* SOURCE TEXT
***
Phosphorus and metals contents were determined spectrophotometrically using a Beckman Spectra Span IV Direct Coupled Plasma (DCP) spectrophotometer or an Indirect Coupled Plasma (ICP) spectrophotometer. The detection wavelengths and detection limits were: phos-phorus 213.618 nm, 0.09 mg/l; calcium 315.887 nm, 0.03 mg/l; magnesium 279.553 nm, 0.0002 mg/l; iron 259.940 nm, 0.007 mg/l. Soap concentrations were determined according to A.O.C.S. Recommended Practice Cc 17-79.
Red color bodies were determined with the Beckman Spectrophotometer using the absorbance at 450 nm or by Lovibond Tintometer PFX990 (HF Scientific, Inc.) using A.O.C.S. color scales. Absorption of chlorophyll pigments were determined with a Beckman Spectrophotometer. Oxidative Stability was determined with an Omnion ADM Oxidative Stability Instrument. Peroxide values (PV) were determined by A.O.C.S. Recommended Practice Cd 8b-90. Free fatty acids (FFA) determined by A.O.C.S. Official Method Ca 5a-40.
Pre-treatments
The starting clay material was ground to approximately ⅛ inch in size in a hammer mill and dried to a free moisture level of less than about 5 weight percent, based on the weight of the clay. The clay was allowed to cool and malic acid was mixed and co-ground with the clay in a laboratory Mikro-Pulverizer in amounts up to about 8 weight percent based on the weight of the clay.
***
* RAW RECORDS
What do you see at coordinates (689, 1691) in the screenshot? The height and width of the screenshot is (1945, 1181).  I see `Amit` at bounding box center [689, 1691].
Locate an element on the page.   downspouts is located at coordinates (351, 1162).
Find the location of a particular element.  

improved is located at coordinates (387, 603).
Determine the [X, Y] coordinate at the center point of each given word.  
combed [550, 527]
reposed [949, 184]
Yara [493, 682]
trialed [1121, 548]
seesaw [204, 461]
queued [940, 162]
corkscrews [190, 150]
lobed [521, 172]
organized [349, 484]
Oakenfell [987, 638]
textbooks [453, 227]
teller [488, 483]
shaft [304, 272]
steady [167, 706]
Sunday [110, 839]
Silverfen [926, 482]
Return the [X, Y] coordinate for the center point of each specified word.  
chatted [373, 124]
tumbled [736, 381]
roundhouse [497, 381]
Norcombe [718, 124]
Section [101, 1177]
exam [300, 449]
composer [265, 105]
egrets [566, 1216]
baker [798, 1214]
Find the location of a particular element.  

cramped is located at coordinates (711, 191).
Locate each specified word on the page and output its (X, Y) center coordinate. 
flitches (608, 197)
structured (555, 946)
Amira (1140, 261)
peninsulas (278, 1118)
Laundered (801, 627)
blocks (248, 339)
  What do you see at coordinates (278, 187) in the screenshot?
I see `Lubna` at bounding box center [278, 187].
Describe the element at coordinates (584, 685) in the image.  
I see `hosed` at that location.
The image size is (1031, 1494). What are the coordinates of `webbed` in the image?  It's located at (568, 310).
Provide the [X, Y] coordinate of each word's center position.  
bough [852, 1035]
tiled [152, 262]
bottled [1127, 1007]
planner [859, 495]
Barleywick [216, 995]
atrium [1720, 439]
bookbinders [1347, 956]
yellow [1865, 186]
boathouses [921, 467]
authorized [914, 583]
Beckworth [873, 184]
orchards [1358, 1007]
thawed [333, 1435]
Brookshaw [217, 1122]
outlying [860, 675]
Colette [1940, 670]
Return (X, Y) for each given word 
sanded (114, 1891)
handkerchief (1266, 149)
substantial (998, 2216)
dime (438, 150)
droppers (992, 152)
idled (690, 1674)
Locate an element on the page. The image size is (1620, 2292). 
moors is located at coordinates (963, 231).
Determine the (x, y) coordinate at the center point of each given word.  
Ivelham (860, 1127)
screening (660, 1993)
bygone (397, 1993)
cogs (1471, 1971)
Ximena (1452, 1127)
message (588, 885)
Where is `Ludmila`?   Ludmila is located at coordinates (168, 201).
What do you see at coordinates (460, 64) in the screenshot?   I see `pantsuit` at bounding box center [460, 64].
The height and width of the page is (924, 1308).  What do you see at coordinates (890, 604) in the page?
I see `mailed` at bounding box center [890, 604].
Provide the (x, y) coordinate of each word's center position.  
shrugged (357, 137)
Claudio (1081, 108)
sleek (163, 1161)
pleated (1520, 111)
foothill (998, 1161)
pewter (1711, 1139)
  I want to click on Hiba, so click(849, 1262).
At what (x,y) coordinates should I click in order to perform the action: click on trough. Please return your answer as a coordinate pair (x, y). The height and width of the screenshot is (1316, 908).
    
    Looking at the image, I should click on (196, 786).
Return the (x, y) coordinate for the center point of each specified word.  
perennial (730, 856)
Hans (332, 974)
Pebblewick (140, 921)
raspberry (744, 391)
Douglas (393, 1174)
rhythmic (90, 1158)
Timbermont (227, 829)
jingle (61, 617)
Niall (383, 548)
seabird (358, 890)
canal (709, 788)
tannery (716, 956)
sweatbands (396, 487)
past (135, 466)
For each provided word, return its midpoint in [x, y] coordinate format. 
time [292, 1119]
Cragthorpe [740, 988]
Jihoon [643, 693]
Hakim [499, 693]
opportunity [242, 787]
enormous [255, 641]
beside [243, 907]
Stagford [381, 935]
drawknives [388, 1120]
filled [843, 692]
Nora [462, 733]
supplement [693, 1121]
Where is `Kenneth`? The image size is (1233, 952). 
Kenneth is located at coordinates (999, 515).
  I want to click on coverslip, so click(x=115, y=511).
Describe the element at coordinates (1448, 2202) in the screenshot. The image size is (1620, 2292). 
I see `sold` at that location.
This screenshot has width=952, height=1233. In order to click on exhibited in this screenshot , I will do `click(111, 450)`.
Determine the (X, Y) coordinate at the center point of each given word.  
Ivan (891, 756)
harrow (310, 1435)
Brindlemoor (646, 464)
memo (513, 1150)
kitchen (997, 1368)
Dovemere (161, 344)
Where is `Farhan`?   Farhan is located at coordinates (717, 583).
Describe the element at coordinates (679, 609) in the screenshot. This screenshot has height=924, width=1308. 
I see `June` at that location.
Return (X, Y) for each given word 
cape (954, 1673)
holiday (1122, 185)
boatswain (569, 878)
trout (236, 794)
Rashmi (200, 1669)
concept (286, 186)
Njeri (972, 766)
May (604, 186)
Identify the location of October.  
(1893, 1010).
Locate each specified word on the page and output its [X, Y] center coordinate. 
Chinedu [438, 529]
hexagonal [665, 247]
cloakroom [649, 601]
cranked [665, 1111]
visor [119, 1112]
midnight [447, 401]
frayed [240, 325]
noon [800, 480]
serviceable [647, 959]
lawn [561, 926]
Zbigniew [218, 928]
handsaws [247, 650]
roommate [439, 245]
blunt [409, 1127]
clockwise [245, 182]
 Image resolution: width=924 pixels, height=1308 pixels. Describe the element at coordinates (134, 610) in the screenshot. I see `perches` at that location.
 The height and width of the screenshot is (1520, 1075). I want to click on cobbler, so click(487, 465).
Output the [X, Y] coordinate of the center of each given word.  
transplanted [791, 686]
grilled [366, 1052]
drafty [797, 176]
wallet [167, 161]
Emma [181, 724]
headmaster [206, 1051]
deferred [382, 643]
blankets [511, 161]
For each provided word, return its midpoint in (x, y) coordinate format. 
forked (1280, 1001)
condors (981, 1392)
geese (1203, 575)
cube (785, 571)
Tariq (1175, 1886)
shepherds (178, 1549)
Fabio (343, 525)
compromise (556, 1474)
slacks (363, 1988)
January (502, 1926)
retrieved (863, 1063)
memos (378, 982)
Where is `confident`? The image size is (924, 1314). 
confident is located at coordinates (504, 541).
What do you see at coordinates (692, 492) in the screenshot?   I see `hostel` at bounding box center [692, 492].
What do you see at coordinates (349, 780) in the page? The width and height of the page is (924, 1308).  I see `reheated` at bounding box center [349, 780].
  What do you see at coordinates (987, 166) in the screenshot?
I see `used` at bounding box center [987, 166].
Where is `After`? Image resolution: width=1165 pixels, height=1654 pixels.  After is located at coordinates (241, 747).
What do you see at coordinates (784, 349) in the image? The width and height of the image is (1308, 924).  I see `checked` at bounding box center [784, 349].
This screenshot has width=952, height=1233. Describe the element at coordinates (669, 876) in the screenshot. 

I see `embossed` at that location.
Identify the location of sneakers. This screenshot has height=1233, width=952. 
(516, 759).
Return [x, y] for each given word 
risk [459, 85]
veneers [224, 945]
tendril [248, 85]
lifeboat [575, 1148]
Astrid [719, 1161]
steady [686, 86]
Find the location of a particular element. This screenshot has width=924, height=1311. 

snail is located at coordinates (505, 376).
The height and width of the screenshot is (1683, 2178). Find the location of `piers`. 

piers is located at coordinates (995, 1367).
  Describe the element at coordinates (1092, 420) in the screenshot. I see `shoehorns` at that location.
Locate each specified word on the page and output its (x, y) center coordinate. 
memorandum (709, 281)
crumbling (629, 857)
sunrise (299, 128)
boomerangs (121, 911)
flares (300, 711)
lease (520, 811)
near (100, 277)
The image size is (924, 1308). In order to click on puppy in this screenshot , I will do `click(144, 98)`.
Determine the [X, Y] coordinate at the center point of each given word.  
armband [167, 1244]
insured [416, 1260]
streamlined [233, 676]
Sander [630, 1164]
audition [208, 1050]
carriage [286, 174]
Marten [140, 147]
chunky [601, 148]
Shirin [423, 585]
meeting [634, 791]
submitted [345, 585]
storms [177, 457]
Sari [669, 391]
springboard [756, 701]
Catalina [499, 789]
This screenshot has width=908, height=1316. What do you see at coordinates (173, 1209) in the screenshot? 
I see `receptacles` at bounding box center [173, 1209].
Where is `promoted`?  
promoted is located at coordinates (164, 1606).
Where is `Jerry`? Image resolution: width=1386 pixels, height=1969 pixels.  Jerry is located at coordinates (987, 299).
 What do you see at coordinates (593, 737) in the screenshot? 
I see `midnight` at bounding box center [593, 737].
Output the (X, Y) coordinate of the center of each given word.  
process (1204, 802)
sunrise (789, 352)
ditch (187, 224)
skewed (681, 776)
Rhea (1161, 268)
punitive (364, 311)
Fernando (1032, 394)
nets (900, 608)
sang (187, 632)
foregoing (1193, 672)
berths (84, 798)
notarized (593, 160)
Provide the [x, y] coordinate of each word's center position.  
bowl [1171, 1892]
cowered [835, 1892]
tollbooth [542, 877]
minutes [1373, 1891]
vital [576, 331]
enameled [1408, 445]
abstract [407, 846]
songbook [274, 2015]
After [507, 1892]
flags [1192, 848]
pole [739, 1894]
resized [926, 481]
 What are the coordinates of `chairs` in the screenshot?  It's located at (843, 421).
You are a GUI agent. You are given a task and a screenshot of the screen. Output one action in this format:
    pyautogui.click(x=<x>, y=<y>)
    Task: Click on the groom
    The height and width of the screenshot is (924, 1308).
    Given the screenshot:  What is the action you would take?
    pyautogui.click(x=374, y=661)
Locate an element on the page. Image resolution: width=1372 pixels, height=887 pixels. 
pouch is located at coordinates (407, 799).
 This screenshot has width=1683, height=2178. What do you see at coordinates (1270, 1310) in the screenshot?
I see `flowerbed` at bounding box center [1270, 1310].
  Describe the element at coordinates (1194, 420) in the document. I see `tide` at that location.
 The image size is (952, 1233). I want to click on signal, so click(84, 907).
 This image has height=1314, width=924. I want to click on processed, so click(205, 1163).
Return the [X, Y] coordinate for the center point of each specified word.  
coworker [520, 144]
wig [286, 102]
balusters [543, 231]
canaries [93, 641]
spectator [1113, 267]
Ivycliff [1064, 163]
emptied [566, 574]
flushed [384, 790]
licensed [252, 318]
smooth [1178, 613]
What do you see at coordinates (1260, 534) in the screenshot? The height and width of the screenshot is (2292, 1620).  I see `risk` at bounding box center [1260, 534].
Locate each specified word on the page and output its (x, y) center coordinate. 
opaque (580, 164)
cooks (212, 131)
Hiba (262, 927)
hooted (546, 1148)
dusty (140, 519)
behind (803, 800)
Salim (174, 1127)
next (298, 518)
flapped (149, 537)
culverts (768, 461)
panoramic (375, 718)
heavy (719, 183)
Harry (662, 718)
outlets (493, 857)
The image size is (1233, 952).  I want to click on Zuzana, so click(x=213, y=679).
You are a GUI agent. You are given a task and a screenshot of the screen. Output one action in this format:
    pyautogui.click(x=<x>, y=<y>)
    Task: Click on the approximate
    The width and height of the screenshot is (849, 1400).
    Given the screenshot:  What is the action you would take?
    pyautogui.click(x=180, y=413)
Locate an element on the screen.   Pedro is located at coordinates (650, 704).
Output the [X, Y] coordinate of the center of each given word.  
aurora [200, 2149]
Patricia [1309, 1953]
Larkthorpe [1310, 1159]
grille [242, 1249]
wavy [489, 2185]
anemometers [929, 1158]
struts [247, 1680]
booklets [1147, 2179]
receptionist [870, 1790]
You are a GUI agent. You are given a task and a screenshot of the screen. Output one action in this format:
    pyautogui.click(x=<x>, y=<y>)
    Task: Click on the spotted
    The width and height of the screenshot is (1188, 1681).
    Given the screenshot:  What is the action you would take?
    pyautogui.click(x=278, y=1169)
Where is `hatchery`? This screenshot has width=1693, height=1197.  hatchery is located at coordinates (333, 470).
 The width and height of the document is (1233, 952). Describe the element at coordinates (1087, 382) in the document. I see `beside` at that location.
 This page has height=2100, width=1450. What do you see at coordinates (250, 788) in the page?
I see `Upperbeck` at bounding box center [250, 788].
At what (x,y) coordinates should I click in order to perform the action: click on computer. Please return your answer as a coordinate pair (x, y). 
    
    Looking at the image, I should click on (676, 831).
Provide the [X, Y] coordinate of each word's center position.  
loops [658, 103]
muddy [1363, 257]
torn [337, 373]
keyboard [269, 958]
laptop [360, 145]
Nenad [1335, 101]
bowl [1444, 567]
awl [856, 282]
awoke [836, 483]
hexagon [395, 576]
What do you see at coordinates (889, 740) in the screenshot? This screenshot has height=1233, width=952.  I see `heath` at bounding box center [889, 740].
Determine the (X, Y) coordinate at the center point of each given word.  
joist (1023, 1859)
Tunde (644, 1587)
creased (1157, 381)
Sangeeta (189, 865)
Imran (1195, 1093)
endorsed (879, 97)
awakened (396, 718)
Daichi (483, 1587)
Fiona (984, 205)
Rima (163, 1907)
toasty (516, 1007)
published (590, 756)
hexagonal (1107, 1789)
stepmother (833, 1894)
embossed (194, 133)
***
* WHAT YOU NEED TO DO
From the analytical methods passage, list every element that has a detection wavelength, along with that wavelength. You can leave the entries aside; only the analytical methods passage matters here.

* THE ANSWER
Phosphorus, 213.618 nm
Calcium, 315.887 nm
Magnesium, 279.553 nm
Iron, 259.940 nm